§ Exercise:
Resume the forum thread about batch correction in DESeq2 after its final sentence.

§ Extract:
========================
Question: Batch Correction: DESeq2 Linear Model vs Batch-Correction-Specific Algorithms (RUV, ComBat, ect.)
1
4 weeks ago by
wunderl20
wunderl20 wrote:

I am analyzing bulk RNA data from neurons derived from iPSC cells. The experimental design matrix is as follows:

Lineage     Method
A 1
A 2
A 3
B 1
B 2
B 3
C 1
C 2
C 3

Here lineage indicates what iPSC line the neuronal sample was derived from, and method the method used to derive said neurons. All iPSC lines were derived from the same starting material, so they can be considered to be biological replicates of each other.

The main question I am trying to answer is what genes are significantly up/down regulated for a given method compared to the other two methods. I am also interested in determining how 'bad' of a batch effect the source iPSC lineage is (ie. how much of the variation is explained by lineage vs by method, we hope to find it is mostly explained by method)

The way I have been handling this with DESeq2 is using the design ~ lineage + method. One of my colleagues claimed, however, that this was an inappropriate use of DESeq2 since I do not have the right replicate structure. He claimed that I needed biological replicates that were identical from a design perspective in order for DESeq2 to be an appropriate choice (eg multiple samples generated from lineage A using method 1, ect). This would imply design matrix like this (here I am adding a sample column for clairty):

Lineage     Method     Sample
A 1 S1
A 1 S2
A 2 S3
A 2 S4
.... .... ....
C 3 S18

His rationale was that DESeq2 is not able to leverage the fact that A1 B1 C1 are "expected" to be the "same"/similar and that the modeling is making an assumption of additive variance between the lineage and method where as batch-correction methods (such as RUV or ComBat) would not suffer from these problems, making them a more appropriate choice.

My questions are:

1. Is it correct that, given a design like the first matrix, DESeq2 is not an appropriate choice when attempting to control for lineage while comparing between methods, and that other batch-correction-specific methods should be used?

2. If DESeq2 is an appropriate choice for this senario, is the design ~ lineage + method the most appropriate? Also, what is the best way to compare the strength of the overall effect of lineage vs the overall effect of method? I'm guessing this might involve extracting and comparing the model coefficients or perhaps a likelihood ratio test.

modified 4 weeks ago by Michael Love24k • written 4 weeks ago by wunderl20
Answer: Batch Correction: DESeq2 Linear Model vs Batch-Correction-Specific Algorithms (R
2
4 weeks ago by
Michael Love24k
United States
Michael Love24k wrote:

Batch effects that can be captured by LFC between batches, eg additive on the log scale will be “fixed” by just adding a linear term. And it’s similar to the kind of things that SVA or RUV would find because they also compute decompositions on the log scale, and those are designed to be provided in the design formula of a method like DESeq2 or others. But when I know the batch I typically just put it in the design.
========================
Pixel coordinate grounding data
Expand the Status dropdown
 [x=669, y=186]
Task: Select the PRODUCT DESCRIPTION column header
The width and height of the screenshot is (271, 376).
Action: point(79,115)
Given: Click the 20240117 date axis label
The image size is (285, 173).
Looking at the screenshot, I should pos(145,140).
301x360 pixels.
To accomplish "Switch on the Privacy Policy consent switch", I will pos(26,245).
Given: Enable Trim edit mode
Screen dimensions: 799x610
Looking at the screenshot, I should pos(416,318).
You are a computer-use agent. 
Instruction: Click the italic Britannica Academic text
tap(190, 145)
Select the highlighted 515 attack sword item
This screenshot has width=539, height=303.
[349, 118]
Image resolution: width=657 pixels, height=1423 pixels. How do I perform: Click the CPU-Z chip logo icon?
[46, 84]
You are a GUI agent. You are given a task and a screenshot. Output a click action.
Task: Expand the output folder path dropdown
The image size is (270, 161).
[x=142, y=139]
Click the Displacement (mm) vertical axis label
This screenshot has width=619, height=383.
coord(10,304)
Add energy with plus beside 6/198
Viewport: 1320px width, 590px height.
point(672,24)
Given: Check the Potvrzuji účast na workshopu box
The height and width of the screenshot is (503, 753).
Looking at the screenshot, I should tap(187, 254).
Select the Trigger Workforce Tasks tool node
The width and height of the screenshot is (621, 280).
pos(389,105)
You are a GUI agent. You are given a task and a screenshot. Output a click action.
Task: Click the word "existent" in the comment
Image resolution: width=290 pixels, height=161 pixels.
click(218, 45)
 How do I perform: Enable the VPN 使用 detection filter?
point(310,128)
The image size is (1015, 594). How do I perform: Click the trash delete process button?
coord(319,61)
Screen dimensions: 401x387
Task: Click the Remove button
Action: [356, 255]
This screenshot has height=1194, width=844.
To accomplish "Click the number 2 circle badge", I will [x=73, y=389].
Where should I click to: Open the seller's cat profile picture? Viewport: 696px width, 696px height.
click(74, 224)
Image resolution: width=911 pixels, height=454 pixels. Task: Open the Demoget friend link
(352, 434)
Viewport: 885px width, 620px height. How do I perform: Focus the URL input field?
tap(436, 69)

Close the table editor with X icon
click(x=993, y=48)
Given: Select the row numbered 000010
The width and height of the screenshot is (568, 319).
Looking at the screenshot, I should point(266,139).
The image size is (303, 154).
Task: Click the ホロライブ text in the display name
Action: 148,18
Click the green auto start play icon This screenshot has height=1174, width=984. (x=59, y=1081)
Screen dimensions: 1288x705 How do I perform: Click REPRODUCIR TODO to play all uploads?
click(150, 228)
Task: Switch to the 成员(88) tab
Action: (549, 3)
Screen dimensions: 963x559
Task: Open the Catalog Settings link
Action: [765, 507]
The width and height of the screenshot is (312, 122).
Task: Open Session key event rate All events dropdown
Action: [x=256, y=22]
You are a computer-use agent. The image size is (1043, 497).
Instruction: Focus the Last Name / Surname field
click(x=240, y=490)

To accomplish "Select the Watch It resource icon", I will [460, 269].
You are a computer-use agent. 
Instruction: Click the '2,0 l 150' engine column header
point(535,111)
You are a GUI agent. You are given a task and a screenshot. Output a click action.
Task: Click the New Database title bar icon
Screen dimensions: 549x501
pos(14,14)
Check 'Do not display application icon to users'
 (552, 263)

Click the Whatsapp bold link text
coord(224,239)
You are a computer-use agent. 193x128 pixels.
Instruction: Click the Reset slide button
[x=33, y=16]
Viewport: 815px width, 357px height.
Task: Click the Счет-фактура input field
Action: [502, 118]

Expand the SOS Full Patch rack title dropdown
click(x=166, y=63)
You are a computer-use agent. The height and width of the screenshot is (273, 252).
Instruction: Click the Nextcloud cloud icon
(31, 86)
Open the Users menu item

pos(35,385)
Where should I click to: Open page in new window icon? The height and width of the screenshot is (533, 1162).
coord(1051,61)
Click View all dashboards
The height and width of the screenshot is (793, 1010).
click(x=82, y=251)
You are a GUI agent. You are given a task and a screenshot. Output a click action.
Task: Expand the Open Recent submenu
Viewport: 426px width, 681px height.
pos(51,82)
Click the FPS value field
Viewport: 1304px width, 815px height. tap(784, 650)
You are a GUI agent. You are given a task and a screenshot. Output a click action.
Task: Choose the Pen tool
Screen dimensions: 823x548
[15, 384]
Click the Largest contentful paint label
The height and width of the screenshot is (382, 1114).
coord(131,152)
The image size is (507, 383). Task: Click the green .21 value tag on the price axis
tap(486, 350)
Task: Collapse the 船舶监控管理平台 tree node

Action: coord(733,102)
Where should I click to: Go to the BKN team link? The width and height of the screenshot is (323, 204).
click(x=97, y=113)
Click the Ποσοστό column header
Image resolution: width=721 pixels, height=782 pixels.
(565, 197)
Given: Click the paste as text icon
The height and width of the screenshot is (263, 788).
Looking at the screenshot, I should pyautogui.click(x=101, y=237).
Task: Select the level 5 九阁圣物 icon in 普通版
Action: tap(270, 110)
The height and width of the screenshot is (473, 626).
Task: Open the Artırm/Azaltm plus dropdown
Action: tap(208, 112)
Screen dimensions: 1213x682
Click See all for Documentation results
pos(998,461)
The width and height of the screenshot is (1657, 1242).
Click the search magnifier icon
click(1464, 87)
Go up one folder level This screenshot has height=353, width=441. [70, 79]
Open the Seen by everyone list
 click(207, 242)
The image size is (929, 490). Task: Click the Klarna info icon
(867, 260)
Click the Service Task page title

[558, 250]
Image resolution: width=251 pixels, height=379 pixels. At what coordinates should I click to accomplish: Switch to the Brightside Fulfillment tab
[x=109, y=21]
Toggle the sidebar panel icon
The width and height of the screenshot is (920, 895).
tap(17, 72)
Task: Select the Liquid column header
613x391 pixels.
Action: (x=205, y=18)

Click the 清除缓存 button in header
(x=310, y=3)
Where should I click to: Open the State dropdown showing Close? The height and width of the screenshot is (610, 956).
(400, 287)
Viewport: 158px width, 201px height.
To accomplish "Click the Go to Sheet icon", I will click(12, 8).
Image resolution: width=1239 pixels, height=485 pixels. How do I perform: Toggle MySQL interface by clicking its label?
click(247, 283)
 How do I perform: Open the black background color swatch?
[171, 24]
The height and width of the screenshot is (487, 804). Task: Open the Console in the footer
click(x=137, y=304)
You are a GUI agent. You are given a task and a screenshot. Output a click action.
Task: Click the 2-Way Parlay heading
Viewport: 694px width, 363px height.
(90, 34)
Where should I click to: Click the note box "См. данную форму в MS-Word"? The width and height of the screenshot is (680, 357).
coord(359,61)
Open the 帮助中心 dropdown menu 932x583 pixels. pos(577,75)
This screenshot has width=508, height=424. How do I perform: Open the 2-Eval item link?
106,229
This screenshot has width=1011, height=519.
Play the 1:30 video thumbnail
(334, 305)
========================
§ Answer box:
I’ve also done a lot of work on per sample batch correction in alpine and Salmon, and if you use Salmon with GC bias correction, it helps a lot to reduce the most common technical variation in RNA-seq. You can do both, use Salmon and tximport AND use the ~batch + condition design to capture what’s left. This is what most groups do.

Thanks Michael, I really appreciate the help!!

I will look into Salmon. So far my pipeline has been STAR --> featureCounts --> DESeq2. Would you say that not correcting for GC bias is a significant oversight?

Also, is there a reason DESeq2 does not have anything analogous to limma's removeBatchEffects? Ideally I would like to do clustering and visualization on the data after removing batch effects using the model fit by DESeq instead of using a different linear model fit by removeBatchEffects.

1

That's a long question. I think GC bias can mostly be removed at the gene-level with batch covariates. But isoform-level really requires direct modeling of fragments (as is shown fairly extensively in alpine and Salmon papers). My point is just that, if one uses Salmon and tximport, we have a sample-specific term which helps to account for some of the batch differences already, and you can use batch in the design to capture the rest.

DESeq2 offers the GLM for testing (e.g. DESeq() and results()), in which case batch is included in the design.

We also offer the transformations for clustering, and then you get log-scale count data which is variance stabilized. Why should we re-implement removeBatchEffect when this is just what one would want to do. It's removing shifts in the log-scale data that are associated with batch covariates. There's nothing that we would add by making a "DESeq2" version of this function.

Thank you for the elaboration. I didn't realize removeBatchEffect operated at the log-transformed level, I can see now why it is distinct from the suite of tools DESeq2 provides. The point about GC bias was very interesting as well. I am very new to this sort of space so I really appreciate the help!